▶ **EXERCISE INSTRUCTIONS**:
1. In the travel passage, which two temples does it name alongside the Jagannath Temple of Puri as a trilogy of Orissa?
2. List every kind of animal other than humans that the travel passage names.
3. Repeat the travel passage word for word, starting with "We were told" and going on through "month to execute).".

▶ **PASSAGE PROVIDED**:
━━━━━━━━━━━━━━━━
We were told repeatedly not to take photos of people, that it represented an unwelcome intrusion. These two artisans reluctantly consented. One of the few English-speaking (and more enterprising) artists met us on the outskirts of the village, waiting patiently as we worked our way to his studio - where we stayed for several hours, examining his work and that of his sister and uncle. It's good to do this as a group to check impulses and sensual overload as you not only examine hundreds of pieces of work, but also work in a vernacular you're unfamiliar with, and work that is extraordinarily intricate (with some of the pieces we saw purportedly taking up to a month to execute).


Early evening, approaching the looming Jagannath Temple of Puri on a sidestreet, one of a trilogy (including Konarak and Lingaraj) of Orissa. We were awestruck by its massiveness, and that teeming-with-life street that led to is - a minor preparation for the thousands upon thousands packed into the plaza and streets more proximate to it.

 Forget this still image - have a look and listen to the video. Unfortunately you'll just have to imagine the smells. Vendors and buyers. The healthy, the infirm, the dying and the dead. Humans, dogs, birds, lizards and monkeys. Food cooked, raw and deep-fried, stacked, packed, eaten or discarded. Walking, talking, yelling, lying, sprawling, gathered, scattered, intense, distracted, vexed, focused, singing. Wafts of body scents, animal scents, food, garbage, urine, exhaust. Exhausting. Exhilarating!
━━━━━━━━━━━━━━━━
▶ **RECORDED DATA**:
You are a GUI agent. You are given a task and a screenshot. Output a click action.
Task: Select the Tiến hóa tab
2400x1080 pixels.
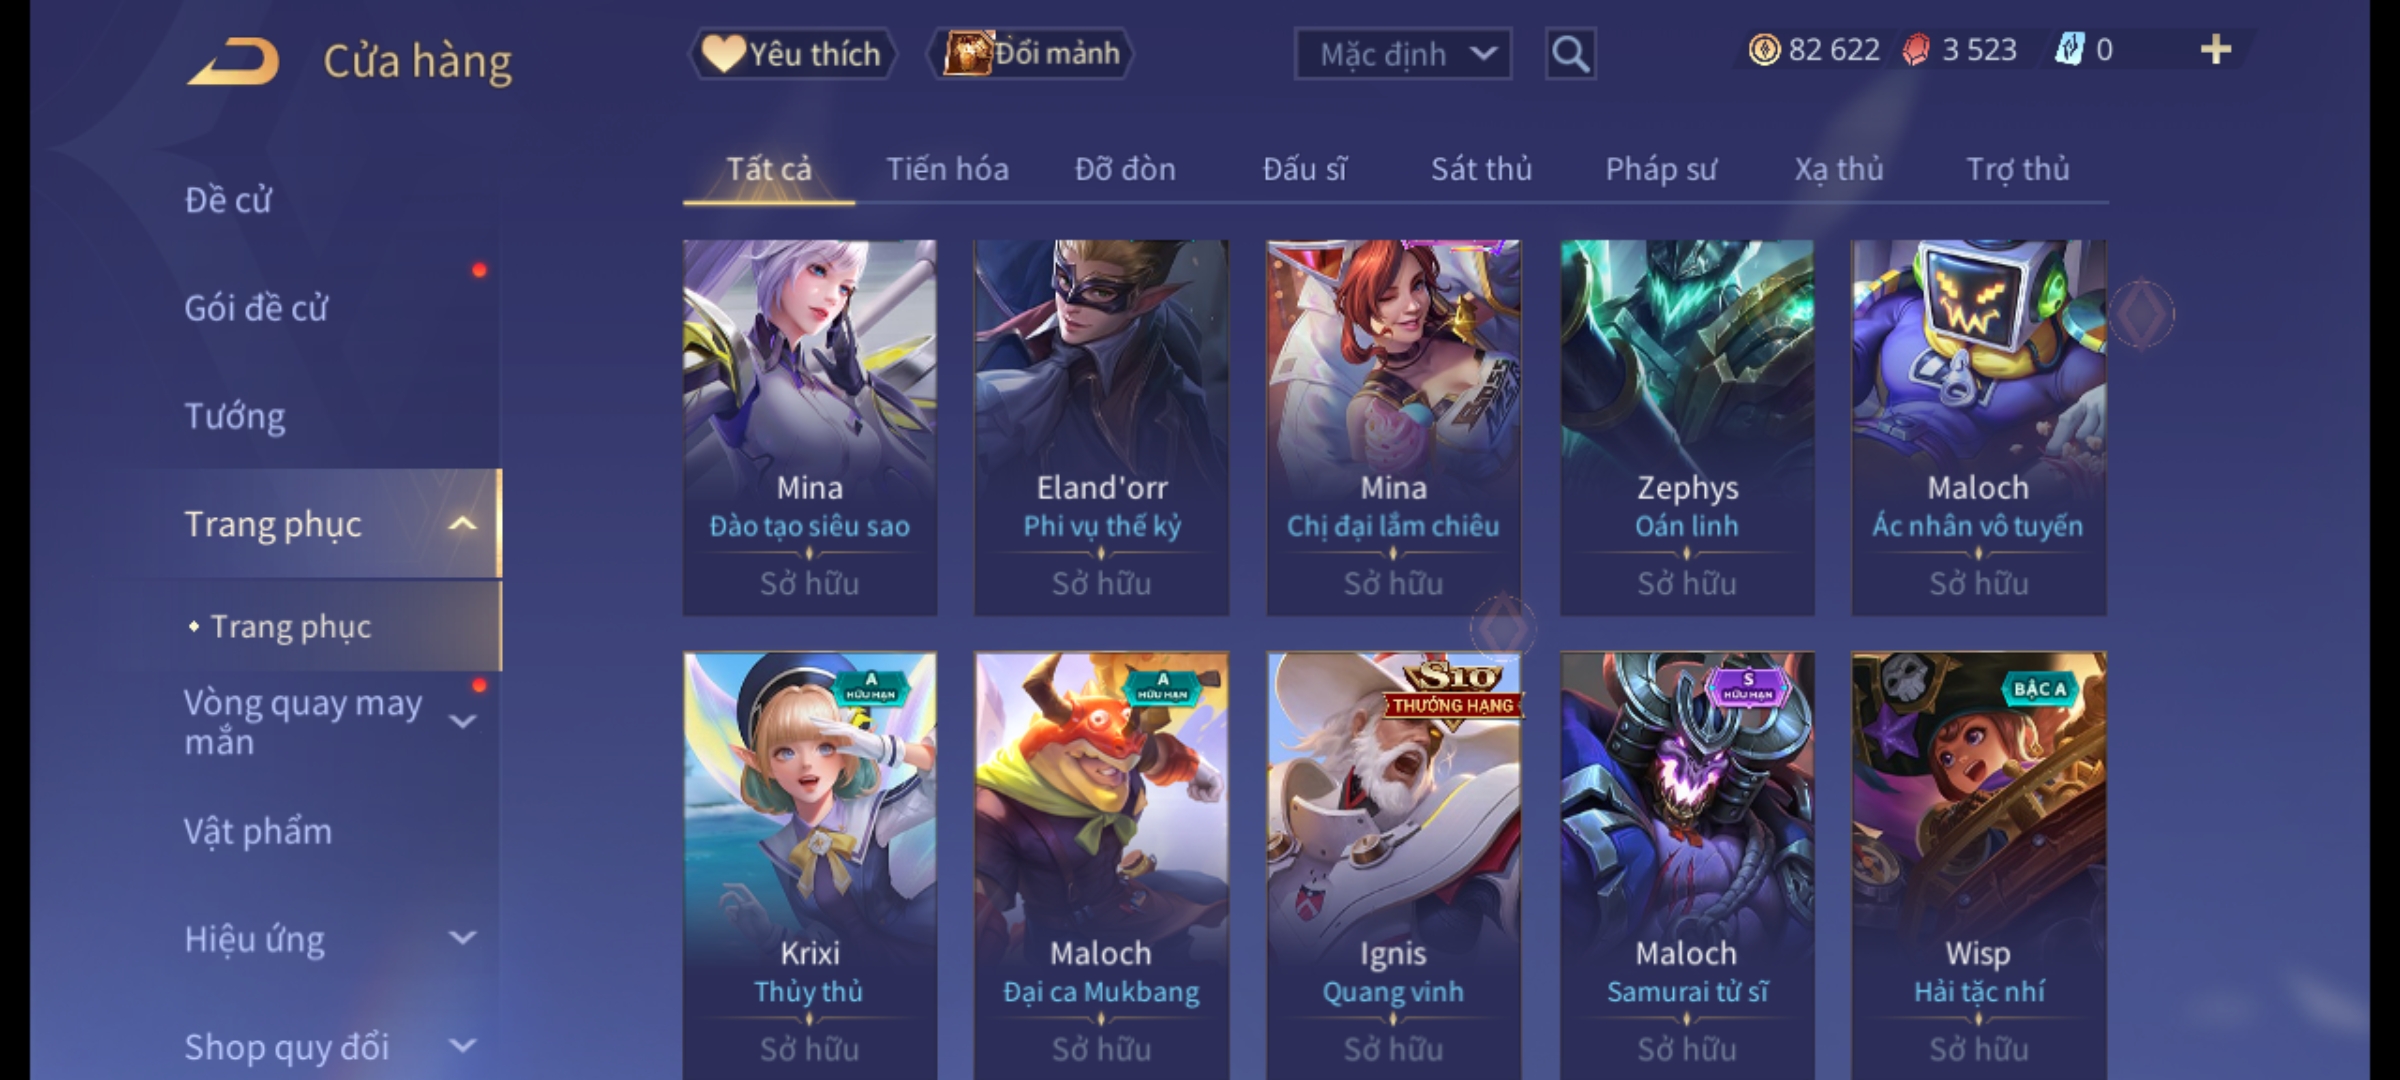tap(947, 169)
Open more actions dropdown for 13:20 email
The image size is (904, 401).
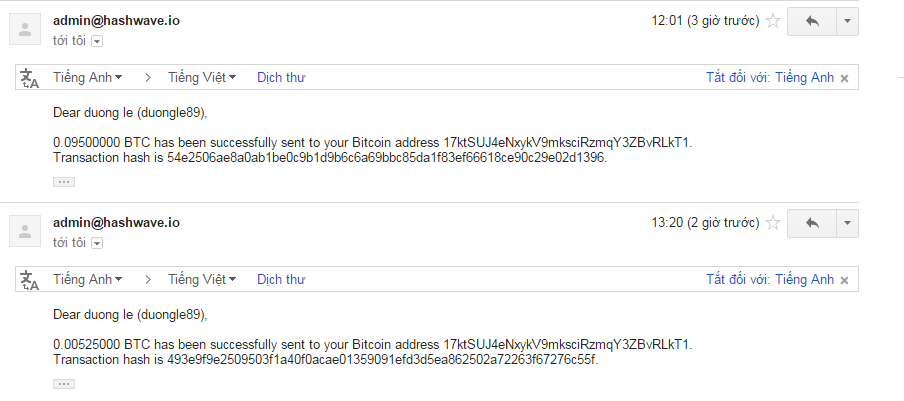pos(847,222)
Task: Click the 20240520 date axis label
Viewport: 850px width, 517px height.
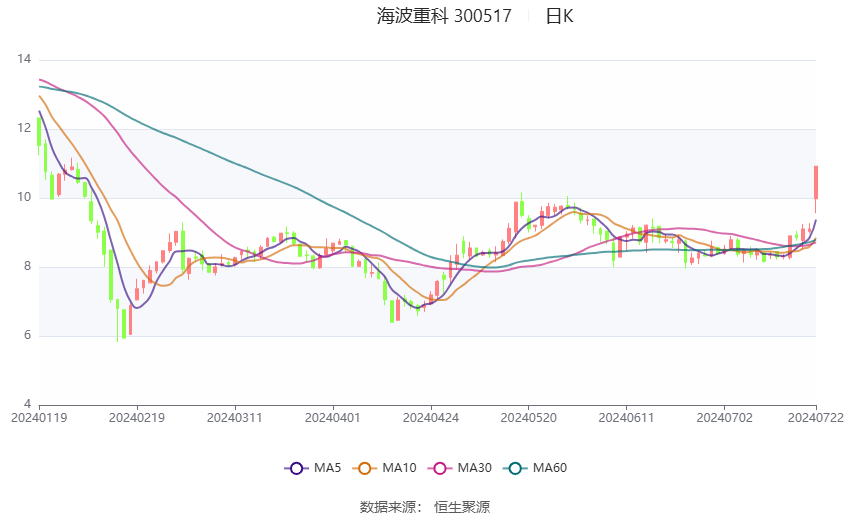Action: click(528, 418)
━━━━━━━━━━━━━━━━
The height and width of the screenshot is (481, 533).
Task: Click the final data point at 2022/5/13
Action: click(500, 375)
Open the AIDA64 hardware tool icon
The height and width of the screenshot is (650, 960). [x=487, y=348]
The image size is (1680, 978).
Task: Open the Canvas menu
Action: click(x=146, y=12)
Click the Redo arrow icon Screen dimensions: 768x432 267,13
━━━━━━━━━━━━━━━━
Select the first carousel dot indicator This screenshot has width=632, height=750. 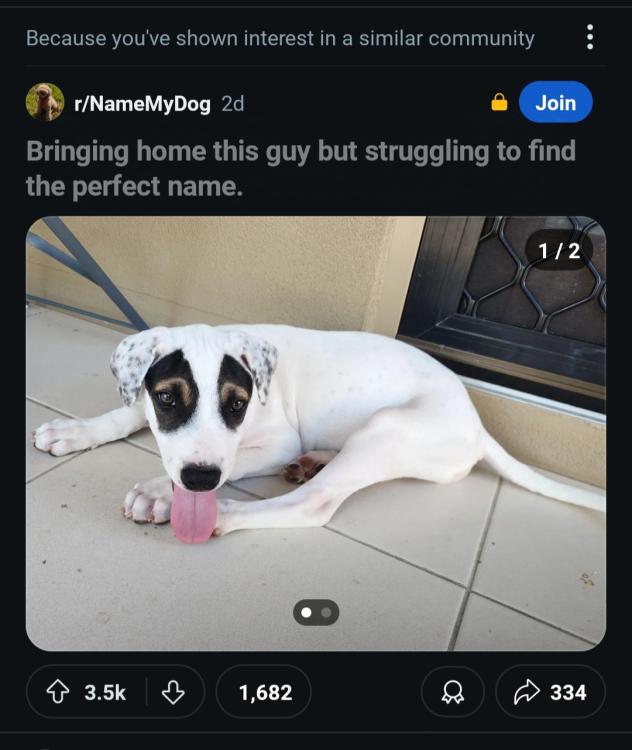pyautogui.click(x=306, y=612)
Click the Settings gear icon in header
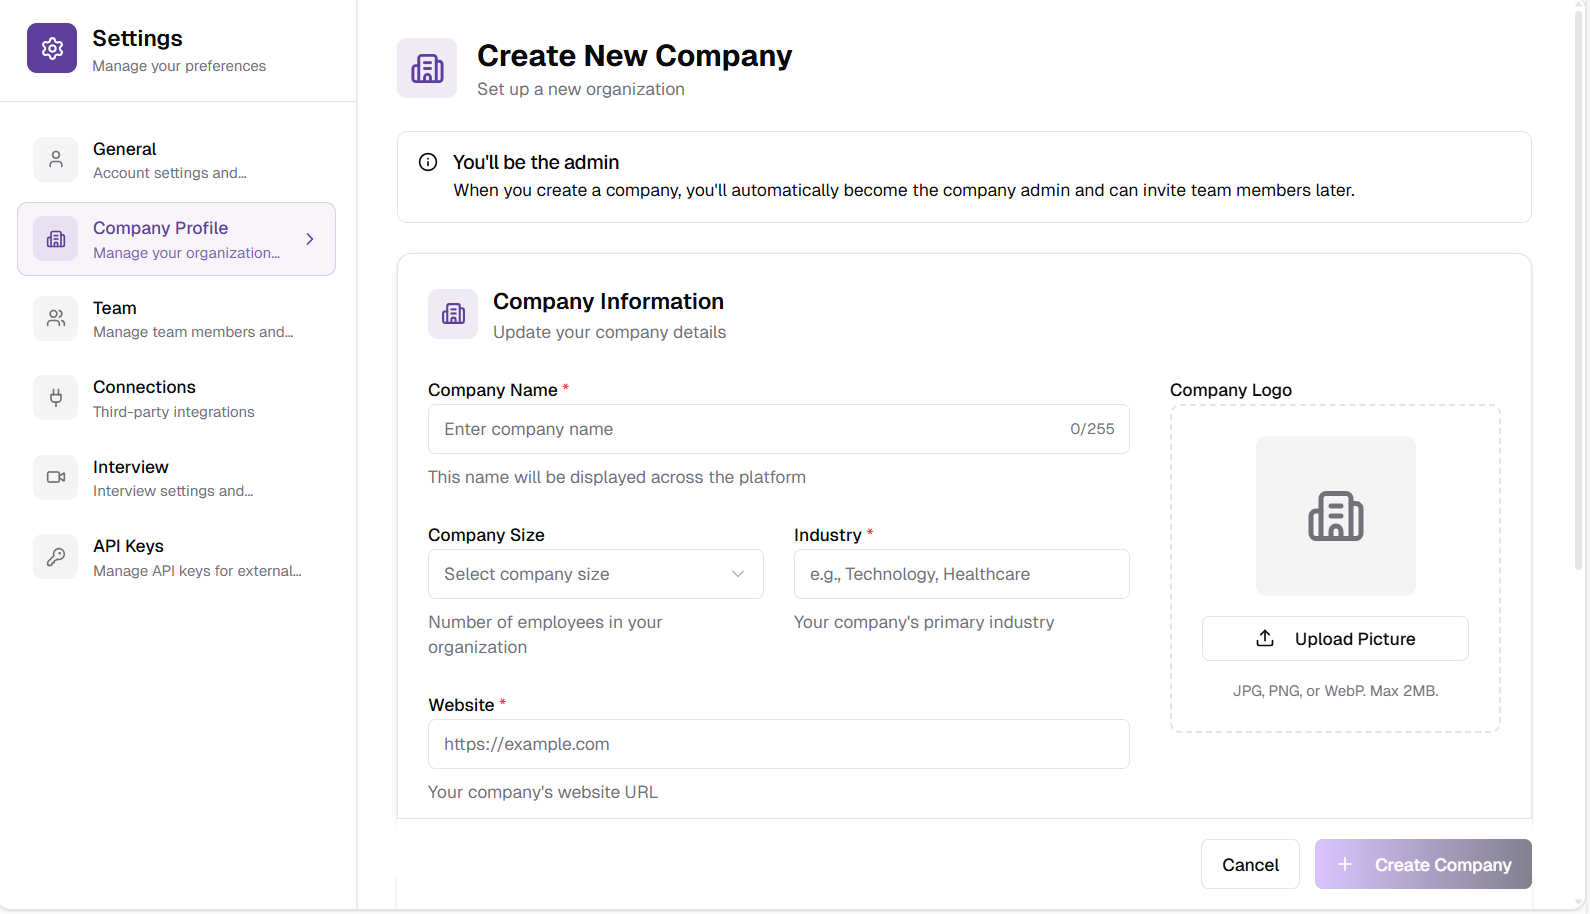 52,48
━━━━━━━━━━━━━━━━
▶ **COMPLETED EXERCISE**:
1. Konarak and Lingaraj.

2. Dogs, birds, lizards, monkeys

3.
We were told repeatedly not to take photos of people, that it represented an unwelcome intrusion. These two artisans reluctantly consented. One of the few English-speaking (and more enterprising) artists met us on the outskirts of the village, waiting patiently as we worked our way to his studio - where we stayed for several hours, examining his work and that of his sister and uncle. It's good to do this as a group to check impulses and sensual overload as you not only examine hundreds of pieces of work, but also work in a vernacular you're unfamiliar with, and work that is extraordinarily intricate (with some of the pieces we saw purportedly taking up to a month to execute).